Impact-factor fever is spreading, threatening to skew the course of scientific research, say critics. Investigators are now more likely to chase after fashionable topics — the kind that get into high-impact journals — than to follow important avenues that may not be the flavor of the year, says Yu-Li Wang, a professor of physiology at the University of Massachusetts Medical School. "It influences a lot of people's research direction."
That influence has also led to a creeping sense of cynicism about the business of science publications. Journal editors have learned how to manipulate the system, sometimes through legitimate editorial choices and other times through deceptive practices that artificially inflate their own rankings. Several ecology journals, for example, routinely ask authors to add citations to previous articles from that same journal, a policy that pushes up its impact factor. Authors who have received such requests say that the practice veers toward extortion and represents a violation of scientific ethics.
The measurement is just an average of all the papers in a journal over a year; it doesn't apply to any single paper, let alone to any author. For example, a quarter of the articles in Nature last year drew 89 percent of the citations to that journal, so a vast majority of the articles received far fewer than the average of 32 citations reflected in the most recent impact factor.So what is an academic, particularly one starting out, to do? Consider this:
"You're a better scientist if you're a happy scientist."Interpret it this way. If we really knew what the answers were, we wouldn't have to do research. Therefore, we can choose to research something that appears to be fashionable even if it makes us miserable. The top journals might not take it anyway, and a lesser journal that takes it with the hope of raising its impact factor might be disappointed.
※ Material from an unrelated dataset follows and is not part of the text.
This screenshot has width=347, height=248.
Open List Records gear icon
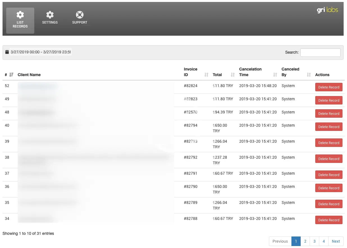pos(20,15)
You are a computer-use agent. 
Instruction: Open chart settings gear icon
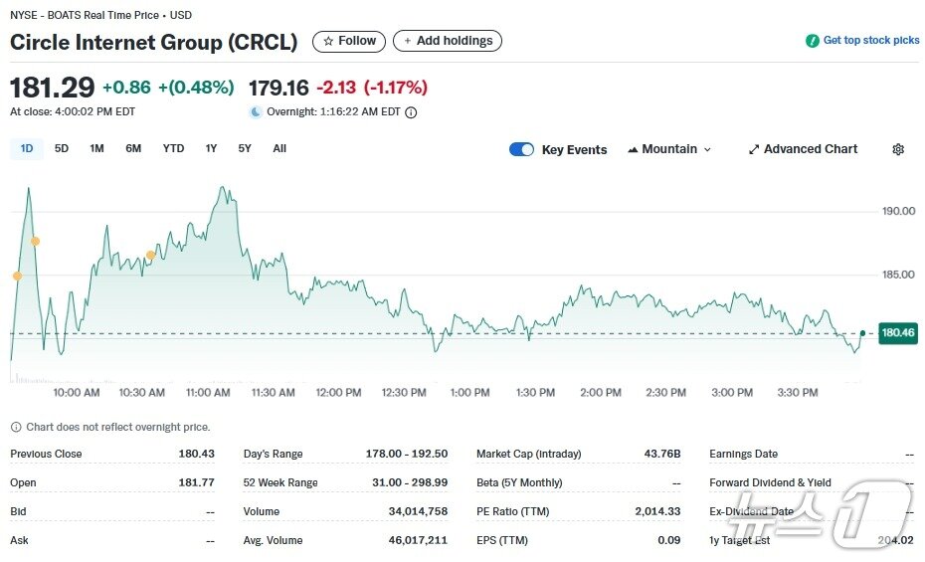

Or we can research what interests us and enjoy the work. The top journals might not take it anyway, and there are sufficient lesser journals that a few iterations of shopping it will publish it. There is no guarantee that your work will become a hot topic in the future. But do you really want to be in the position of the woodpusher who is attempting to stay one move ahead of Kasparov in the King's Indian rather than enjoy the game? Or would you rather be cheerful, and quite likely more productive than you would be chasing the current high-impact topics? (That quest, by the way, is likely to be futile if you're not at one of the forty departments claiming to be in the top 25. By the time the high-impact stuff is released as a .pdf or published out of such a place, the folks there have had two years worth of seminars and coffee chats to push it beyond what you're starting on.)